4.7. De rechtbank acht termen aanwezig om met toepassing van artikel 8:75 van de Awb verweerder te veroordelen in de proceskosten die eiseres in verband met de behandeling van het beroep bij de rechtbank redelijkerwijs heeft moeten maken. Deze kosten worden met toepassing van het Besluit proceskosten bestuursrecht begroot op € 644,- als kosten van door een derde beroepsmatig verleende rechtsbijstand. Daarbij is zowel voor het opstellen van het beroepschrift als voor het verschijnen ter zitting één punt toegekend en het gewicht van de zaak aangemerkt als gemiddeld.
3. Beslissing
- verklaart het beroep gegrond;
- vernietigt het bestreden besluit;
- bepaalt dat de rechtsgevolgen van het bestreden besluit geheel in stand blijven;
- bepaalt dat de gemeente [plaatsnaam] aan eiseres het griffierecht ten bedrage van € 276,- vergoedt;
- veroordeelt verweerder in de aan de zijde van eiseres redelijkerwijs gemaakte proceskosten ten bedrage van € 644,-.

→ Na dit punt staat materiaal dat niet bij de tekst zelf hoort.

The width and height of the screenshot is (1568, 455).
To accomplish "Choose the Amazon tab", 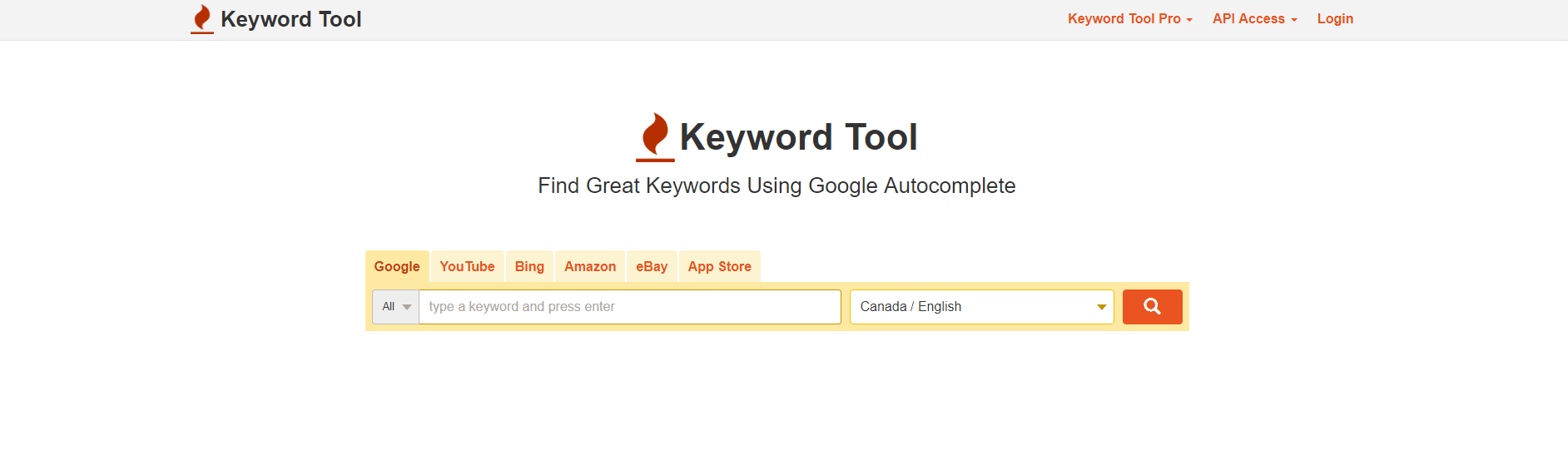I will [x=590, y=266].
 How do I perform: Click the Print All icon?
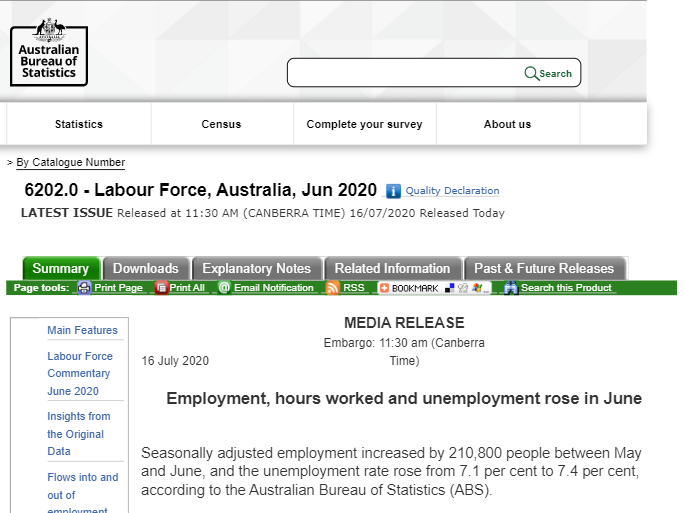pyautogui.click(x=161, y=288)
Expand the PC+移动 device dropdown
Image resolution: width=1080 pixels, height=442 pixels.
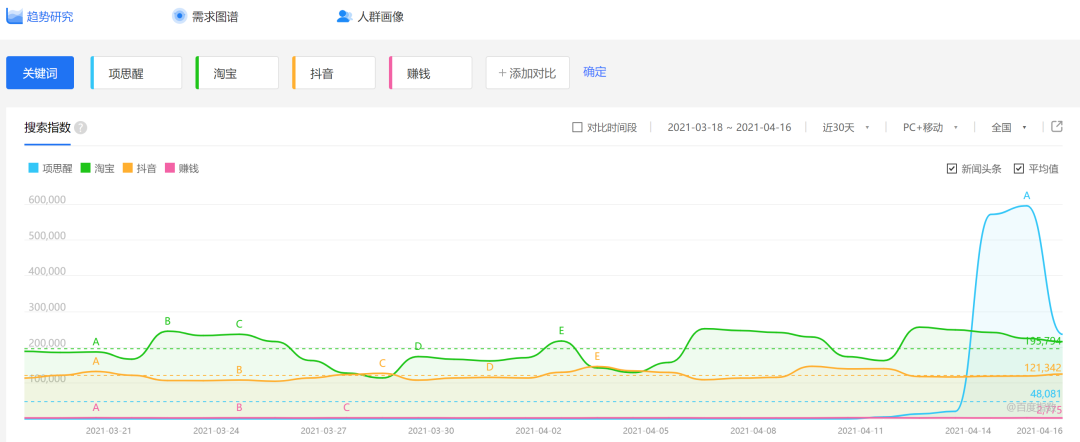coord(929,128)
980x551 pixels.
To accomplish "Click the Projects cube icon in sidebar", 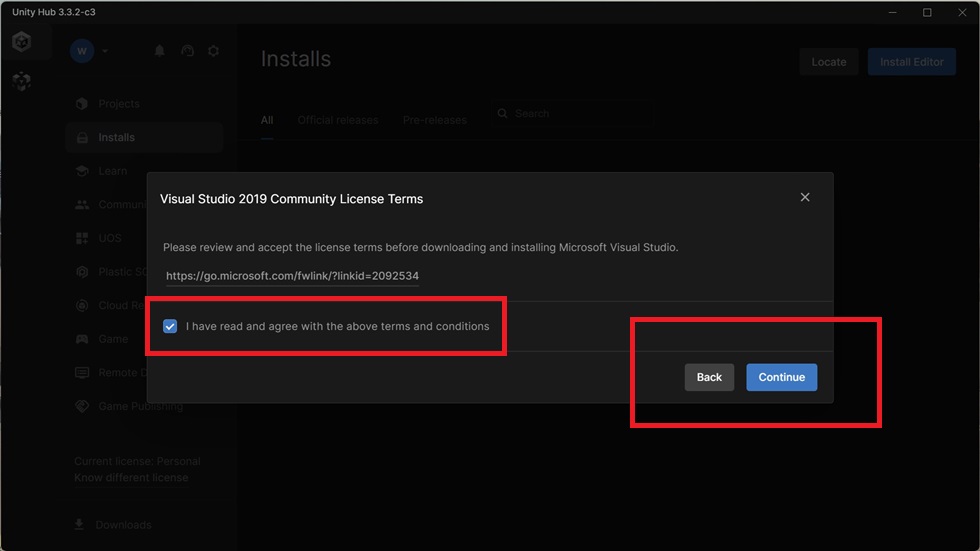I will (82, 104).
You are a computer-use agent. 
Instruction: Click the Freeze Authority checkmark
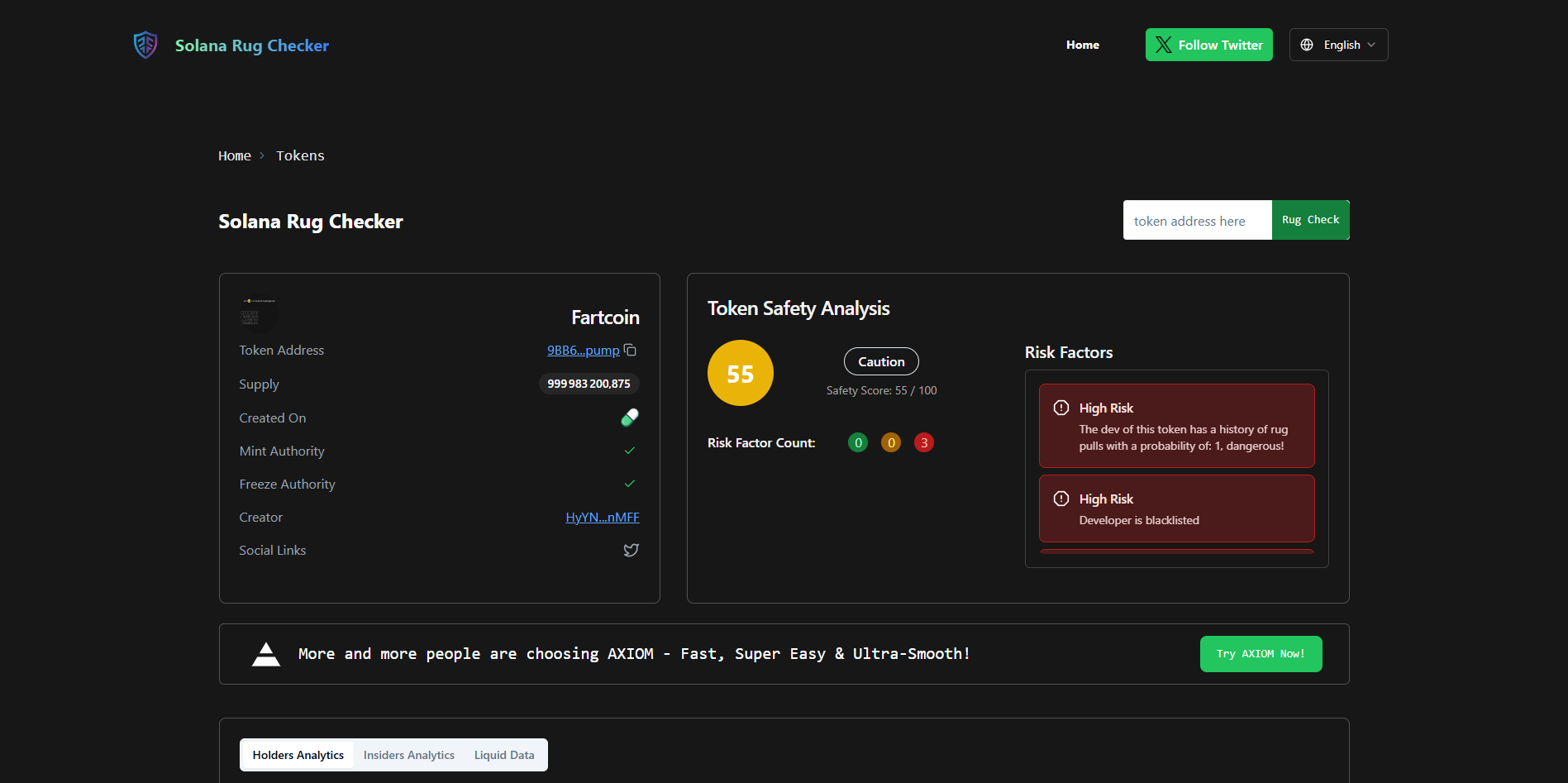[630, 484]
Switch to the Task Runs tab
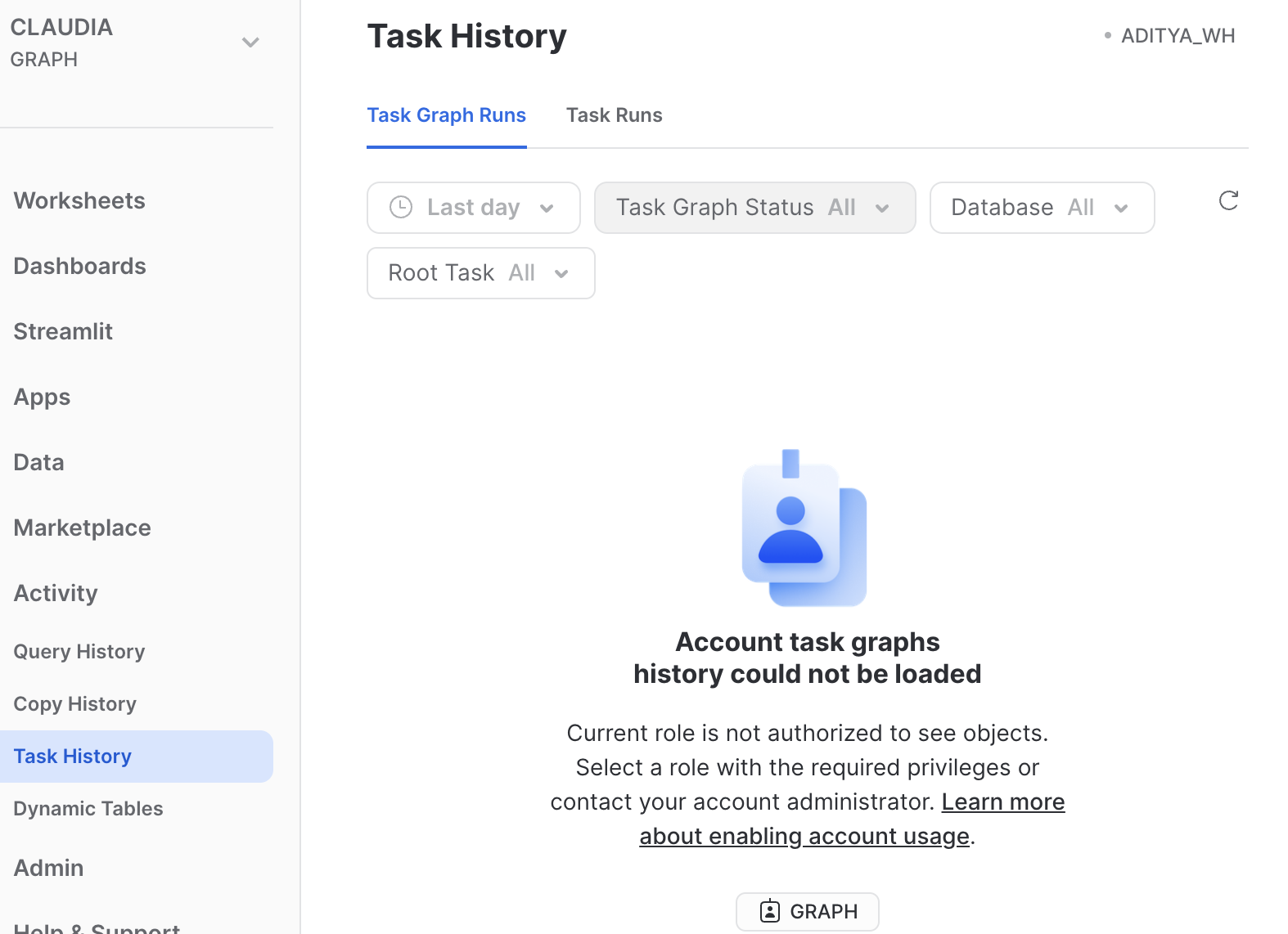 614,115
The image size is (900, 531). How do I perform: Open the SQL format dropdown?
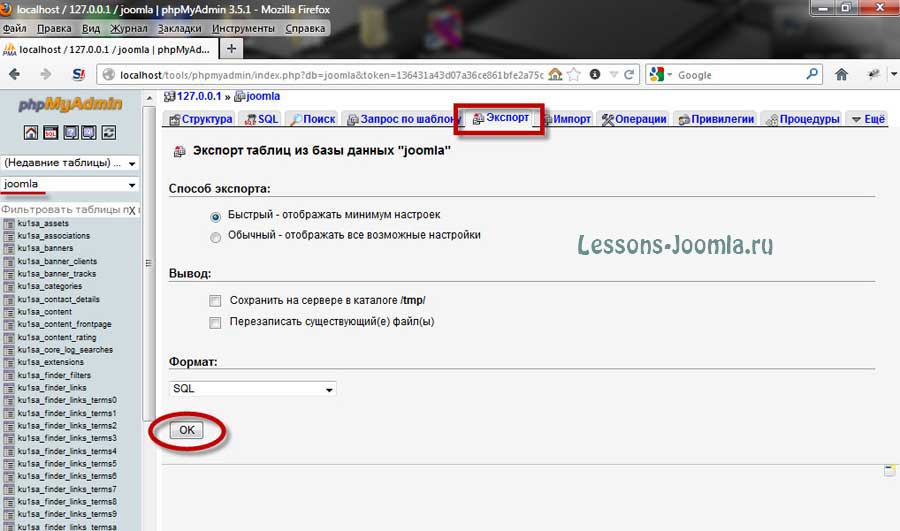[x=253, y=389]
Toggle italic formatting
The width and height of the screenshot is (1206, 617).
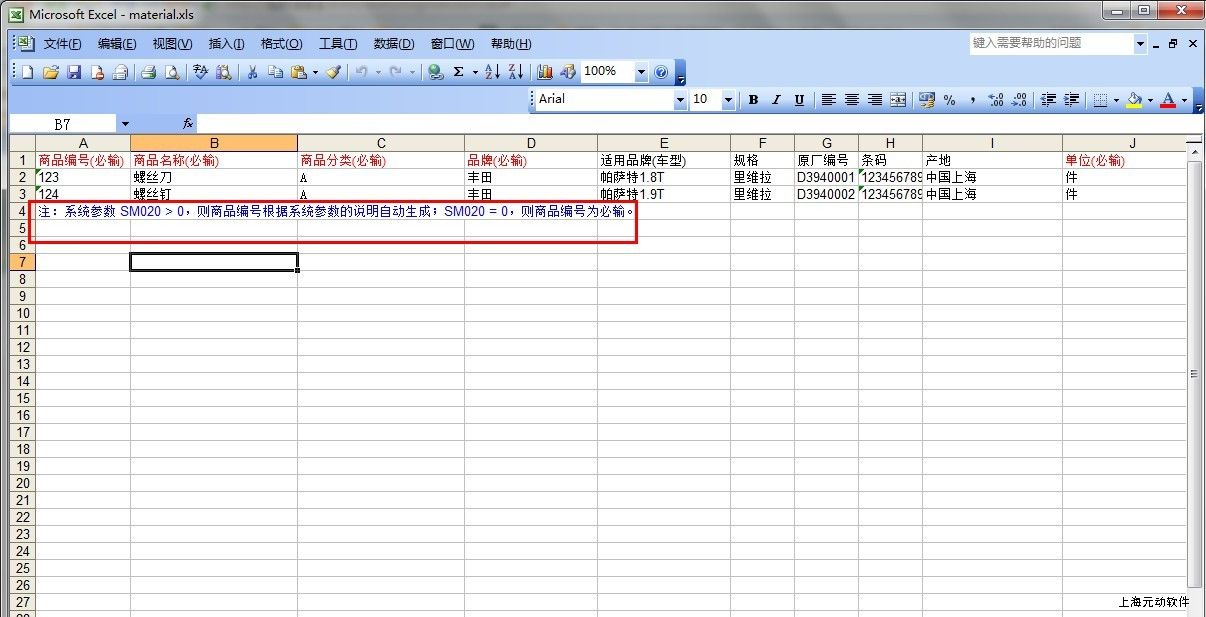[x=776, y=100]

- wijst de gemeente [plaatsnaam] aan als de rechtspersoon die de proceskosten moet vergoeden;
- bepaalt dat de betaling van € 644,- dient te worden gedaan aan eiseres.
Deze uitspraak is gedaan op 30 juni 2006 door mr. drs. W.P. van der Haak, rechter, in tegenwoordigheid van mr. J.T.M. de Haan-Bergisch, griffier.
Tegen deze uitspraak kunnen belanghebbenden - in elk geval de eisende partij - en verweerder hoger beroep instellen. Hoger beroep wordt ingesteld door binnen zes weken na de datum van verzending van deze uitspraak een brief (beroepschrift) en een kopie van deze uitspraak te zenden aan de Afdeling bestuursrechtspraak van de Raad van State, Postbus 20019, 2500 EA Den Haag.